Some children are flies. They are so ill bred and undisciplined that they perpetually annoy their mother until her nerves are frazzled, and make life miserable for any guests that may be in the house. It may be well to be kind and thoughtful toward the little darlings, but the first lesson a child should be taught is to govern himself as not to be a bother.

There are respectful, considerate, and unobtrusive children alas—too few!

There are fly wives. Realizing their own pettiness they gain their revenge by systematically irritating the husband. They make a weapon of their weakness. They soon acquire the art of pestering, nipping, and buzzing, keep the man in a perpetual temper, and blame him for it. You can’t talk to them. Nothing can cure them but an eleven-foot swatter. And these are not for sale.

Some men are just as bad. Married to a superior woman such a man is inwardly galled by his own conscious inferiority. So he bedevils her in ways indirect. He enjoys seeing her in a state of suppressed indignation. He keeps her on edge. His persecution is all the more unbearable because it is the unconscious expression of his fly nature. Also for him there is no cure but to wait till he lights some time and swat him with some giant, Gargantuan swatter. And they’re all out of these, too, at the store.
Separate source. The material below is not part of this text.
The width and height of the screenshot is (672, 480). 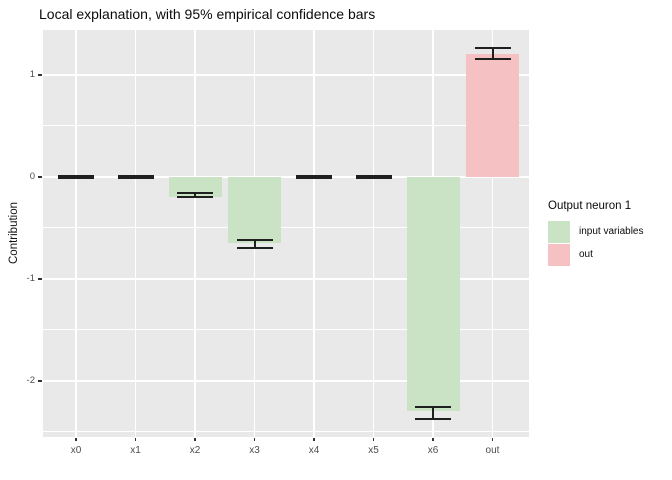 What do you see at coordinates (14, 233) in the screenshot?
I see `y-axis-label: Contribution` at bounding box center [14, 233].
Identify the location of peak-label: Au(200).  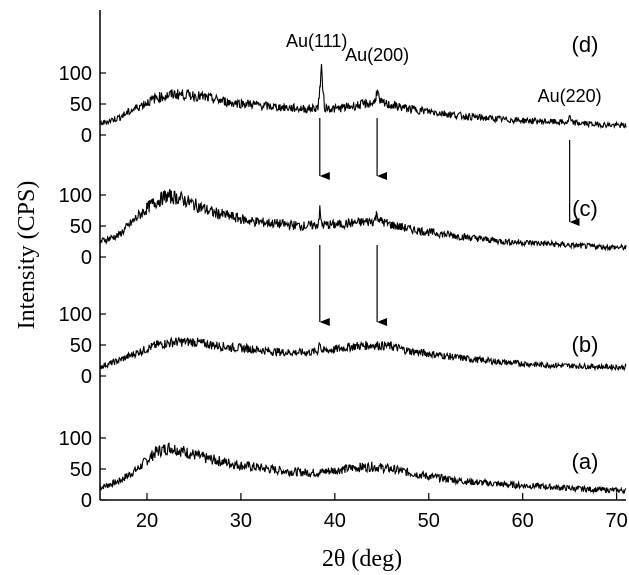
(377, 55).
There are office flies, likewise, who get into your room, occupy your extra chair, and buzz you for an hour upon some subject that you don’t care a whoop in Halifax about. Your inherent politeness prevents you from kicking them out, humanity will not let you poison them, and there is a law against shooting them. There ought to be an open season for office flies.

Where the human flies are proudest in their function of pestiferousness, however, is in a meeting. Wherever you have a conference, a committee meeting, or a convention, there they buzz, tickle, and deblatterate. They keep the majority waiting while they air their incoherence. They suggest, amend, and raise objections. They never do anything; it is their business to annoy people who do things.

I do not wish to seem unkind to my fellow-creatures, but it does seem as if to all legislatures, conventions, and other gatherings there should be an anteroom where the human flies could be gently but efficaciously swatted.

There are Senate flies, as well as House flies, politicians whose notion of their duty appears to be that they should vex, tantalize, and heckle the opposing party at every point.

There are fly newspapers, whose only policy seems to be petty, vicious annoyance.

There are fly preachers, with a cheap efficiency in diatribe and sarcasm, and no wholesome, constructive message.

There are fly school-teachers, who hector and scold; fly pupils, who find and fasten upon the teacher’s sensitive spot; fly beggars, who will not be put aside; fly reformers, who can only make trouble; fly neighbors, who cannot mind their own business; fly shopkeepers, who will not let you buy what you want.

And the name of the devil himself is Beelzebub; which being interpreted means “Lord of Flies.”